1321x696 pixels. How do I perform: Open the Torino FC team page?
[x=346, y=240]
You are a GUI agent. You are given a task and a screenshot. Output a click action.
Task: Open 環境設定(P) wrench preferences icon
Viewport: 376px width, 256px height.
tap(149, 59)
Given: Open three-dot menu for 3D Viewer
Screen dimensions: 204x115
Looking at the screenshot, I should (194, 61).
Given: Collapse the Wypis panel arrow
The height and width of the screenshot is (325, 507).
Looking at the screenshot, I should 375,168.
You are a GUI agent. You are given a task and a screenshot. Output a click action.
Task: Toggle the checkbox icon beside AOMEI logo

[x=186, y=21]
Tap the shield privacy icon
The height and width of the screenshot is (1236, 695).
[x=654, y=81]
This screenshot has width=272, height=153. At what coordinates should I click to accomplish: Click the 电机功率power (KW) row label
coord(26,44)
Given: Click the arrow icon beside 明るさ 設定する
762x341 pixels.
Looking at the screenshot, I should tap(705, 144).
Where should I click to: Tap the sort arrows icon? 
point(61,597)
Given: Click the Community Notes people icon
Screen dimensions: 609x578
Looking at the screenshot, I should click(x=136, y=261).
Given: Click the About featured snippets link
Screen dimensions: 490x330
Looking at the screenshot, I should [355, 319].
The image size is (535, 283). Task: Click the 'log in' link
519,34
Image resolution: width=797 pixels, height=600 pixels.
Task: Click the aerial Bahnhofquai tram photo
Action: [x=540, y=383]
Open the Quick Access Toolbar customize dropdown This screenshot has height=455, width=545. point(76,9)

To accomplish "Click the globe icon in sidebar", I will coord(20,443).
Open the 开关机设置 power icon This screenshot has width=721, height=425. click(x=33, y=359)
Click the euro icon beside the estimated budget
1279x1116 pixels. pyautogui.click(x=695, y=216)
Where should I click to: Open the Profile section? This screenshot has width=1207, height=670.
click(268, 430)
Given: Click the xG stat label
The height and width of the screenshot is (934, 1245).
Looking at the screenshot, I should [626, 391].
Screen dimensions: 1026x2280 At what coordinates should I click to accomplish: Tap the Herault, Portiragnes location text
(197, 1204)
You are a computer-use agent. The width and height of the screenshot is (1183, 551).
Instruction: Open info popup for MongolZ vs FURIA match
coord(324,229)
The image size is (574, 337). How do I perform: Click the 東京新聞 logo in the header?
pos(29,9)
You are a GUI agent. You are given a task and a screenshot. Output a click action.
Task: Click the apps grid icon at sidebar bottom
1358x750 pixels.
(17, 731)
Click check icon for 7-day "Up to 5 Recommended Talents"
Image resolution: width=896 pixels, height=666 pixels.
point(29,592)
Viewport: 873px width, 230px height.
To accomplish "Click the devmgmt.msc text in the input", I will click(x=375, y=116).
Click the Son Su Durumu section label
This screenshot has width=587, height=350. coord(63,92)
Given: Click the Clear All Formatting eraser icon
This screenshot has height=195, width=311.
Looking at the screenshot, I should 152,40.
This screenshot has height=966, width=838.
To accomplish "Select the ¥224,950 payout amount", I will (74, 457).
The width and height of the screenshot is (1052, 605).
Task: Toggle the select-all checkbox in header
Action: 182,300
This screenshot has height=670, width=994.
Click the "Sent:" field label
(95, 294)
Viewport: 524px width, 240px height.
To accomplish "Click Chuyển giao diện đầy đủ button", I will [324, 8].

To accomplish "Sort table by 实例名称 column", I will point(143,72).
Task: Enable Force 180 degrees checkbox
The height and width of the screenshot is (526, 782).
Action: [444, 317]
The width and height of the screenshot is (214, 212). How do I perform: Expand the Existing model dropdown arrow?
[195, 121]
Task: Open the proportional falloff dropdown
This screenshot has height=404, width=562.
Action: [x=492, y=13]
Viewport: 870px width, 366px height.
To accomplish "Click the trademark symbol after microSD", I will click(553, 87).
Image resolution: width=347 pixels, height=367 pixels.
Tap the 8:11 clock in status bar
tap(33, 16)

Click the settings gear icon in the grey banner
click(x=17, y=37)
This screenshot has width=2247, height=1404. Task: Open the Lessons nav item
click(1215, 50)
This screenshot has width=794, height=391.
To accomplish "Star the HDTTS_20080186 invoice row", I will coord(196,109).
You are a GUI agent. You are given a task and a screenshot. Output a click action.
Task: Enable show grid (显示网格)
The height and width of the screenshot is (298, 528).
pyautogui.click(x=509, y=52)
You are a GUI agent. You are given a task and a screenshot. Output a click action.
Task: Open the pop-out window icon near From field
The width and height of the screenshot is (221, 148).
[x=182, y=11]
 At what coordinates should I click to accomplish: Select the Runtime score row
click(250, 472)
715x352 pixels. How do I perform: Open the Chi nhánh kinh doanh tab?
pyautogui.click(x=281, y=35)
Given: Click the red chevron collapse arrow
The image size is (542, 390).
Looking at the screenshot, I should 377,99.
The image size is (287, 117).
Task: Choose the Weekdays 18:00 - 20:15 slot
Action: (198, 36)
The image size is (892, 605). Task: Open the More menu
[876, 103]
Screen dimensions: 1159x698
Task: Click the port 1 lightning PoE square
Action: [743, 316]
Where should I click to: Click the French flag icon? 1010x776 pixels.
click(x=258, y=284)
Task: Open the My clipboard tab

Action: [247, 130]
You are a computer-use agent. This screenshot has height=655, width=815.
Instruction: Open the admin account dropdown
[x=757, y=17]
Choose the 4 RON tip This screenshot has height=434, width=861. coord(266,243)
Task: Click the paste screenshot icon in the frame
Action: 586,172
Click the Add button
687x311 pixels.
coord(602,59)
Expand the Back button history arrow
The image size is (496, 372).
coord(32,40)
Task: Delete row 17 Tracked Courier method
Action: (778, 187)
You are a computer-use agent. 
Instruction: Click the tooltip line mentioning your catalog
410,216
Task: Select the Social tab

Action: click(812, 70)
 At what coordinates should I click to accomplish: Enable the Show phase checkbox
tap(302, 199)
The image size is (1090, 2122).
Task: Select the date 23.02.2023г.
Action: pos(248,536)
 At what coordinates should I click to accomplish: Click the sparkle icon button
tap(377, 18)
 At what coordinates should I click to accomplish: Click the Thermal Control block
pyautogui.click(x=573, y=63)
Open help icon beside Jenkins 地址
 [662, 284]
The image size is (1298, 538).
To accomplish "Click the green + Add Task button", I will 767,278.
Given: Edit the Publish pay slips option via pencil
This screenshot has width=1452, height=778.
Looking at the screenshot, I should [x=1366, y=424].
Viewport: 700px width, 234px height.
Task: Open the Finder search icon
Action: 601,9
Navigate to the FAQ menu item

TASK ITEM: From the line that contains "This screenshot has width=1452, height=778." to the last line of the data, write out each line exactly and add nothing.

SOLUTION FOR THIS EXERCISE:
This screenshot has width=1452, height=778.
Looking at the screenshot, I should [x=1366, y=424].
Viewport: 700px width, 234px height.
Task: Open the Finder search icon
Action: 601,9
Navigate to the FAQ menu item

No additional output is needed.